[Stored data entries]
□ □ □

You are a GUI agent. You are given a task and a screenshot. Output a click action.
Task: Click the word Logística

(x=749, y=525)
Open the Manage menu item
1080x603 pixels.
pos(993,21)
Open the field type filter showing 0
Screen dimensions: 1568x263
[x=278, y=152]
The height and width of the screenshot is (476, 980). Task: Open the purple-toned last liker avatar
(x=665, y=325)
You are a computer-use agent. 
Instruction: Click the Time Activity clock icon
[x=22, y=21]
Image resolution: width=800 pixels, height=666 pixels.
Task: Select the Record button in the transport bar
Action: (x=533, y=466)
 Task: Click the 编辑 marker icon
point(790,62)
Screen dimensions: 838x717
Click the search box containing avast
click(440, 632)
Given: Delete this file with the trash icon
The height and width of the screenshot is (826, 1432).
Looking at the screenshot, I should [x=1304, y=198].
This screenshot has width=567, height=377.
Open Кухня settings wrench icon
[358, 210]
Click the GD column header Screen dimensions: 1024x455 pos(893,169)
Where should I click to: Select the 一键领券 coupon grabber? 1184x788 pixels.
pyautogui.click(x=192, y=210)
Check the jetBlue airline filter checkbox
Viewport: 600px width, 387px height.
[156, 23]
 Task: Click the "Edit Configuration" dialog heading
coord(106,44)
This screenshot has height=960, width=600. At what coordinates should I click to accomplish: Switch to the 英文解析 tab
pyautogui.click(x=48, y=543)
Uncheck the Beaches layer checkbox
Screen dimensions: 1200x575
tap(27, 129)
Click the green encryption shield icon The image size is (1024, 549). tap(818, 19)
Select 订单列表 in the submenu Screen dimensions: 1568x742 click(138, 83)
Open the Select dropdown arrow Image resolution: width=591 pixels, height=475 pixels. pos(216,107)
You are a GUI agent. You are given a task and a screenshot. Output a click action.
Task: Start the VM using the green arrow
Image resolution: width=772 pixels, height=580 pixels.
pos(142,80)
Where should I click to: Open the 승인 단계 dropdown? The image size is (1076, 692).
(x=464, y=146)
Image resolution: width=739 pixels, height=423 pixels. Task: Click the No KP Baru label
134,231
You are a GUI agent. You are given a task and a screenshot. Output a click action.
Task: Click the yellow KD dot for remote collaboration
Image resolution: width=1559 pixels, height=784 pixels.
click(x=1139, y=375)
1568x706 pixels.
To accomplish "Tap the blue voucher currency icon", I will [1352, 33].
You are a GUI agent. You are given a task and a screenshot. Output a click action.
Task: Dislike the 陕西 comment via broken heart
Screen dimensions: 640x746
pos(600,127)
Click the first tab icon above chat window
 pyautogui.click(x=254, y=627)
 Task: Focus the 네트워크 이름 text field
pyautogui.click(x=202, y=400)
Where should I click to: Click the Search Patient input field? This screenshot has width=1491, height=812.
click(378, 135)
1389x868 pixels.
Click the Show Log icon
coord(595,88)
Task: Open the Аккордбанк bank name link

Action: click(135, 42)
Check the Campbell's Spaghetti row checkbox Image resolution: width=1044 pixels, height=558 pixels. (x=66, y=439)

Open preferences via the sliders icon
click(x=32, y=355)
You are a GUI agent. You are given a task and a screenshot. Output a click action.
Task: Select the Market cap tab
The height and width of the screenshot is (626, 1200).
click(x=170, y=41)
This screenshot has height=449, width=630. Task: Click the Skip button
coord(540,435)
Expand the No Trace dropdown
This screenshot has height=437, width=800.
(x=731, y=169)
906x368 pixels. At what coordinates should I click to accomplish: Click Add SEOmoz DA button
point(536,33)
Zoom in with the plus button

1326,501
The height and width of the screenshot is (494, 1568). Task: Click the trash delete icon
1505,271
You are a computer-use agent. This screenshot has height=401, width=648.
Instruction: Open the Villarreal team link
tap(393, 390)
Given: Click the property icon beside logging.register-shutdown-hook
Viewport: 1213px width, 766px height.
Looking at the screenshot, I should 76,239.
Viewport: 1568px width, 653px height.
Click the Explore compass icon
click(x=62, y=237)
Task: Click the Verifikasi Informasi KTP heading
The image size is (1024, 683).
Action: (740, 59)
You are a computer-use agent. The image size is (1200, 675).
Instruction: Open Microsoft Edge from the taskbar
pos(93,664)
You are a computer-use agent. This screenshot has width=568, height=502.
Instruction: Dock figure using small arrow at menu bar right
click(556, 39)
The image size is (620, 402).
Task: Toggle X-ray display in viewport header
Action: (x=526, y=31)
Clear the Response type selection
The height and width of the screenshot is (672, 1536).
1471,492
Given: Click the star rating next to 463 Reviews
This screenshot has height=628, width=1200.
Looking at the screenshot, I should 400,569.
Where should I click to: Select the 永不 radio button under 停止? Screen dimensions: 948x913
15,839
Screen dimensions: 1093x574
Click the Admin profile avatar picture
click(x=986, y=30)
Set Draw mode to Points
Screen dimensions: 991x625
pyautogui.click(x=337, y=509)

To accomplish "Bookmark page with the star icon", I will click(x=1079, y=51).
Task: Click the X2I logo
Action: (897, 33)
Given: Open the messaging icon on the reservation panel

□ □ □

PROBLEM -> Lines from the entries that contain the word "green" are what the answer must hold.

RESPONSE AREA ->
Click the green encryption shield icon The image size is (1024, 549). tap(818, 19)
Task: Start the VM using the green arrow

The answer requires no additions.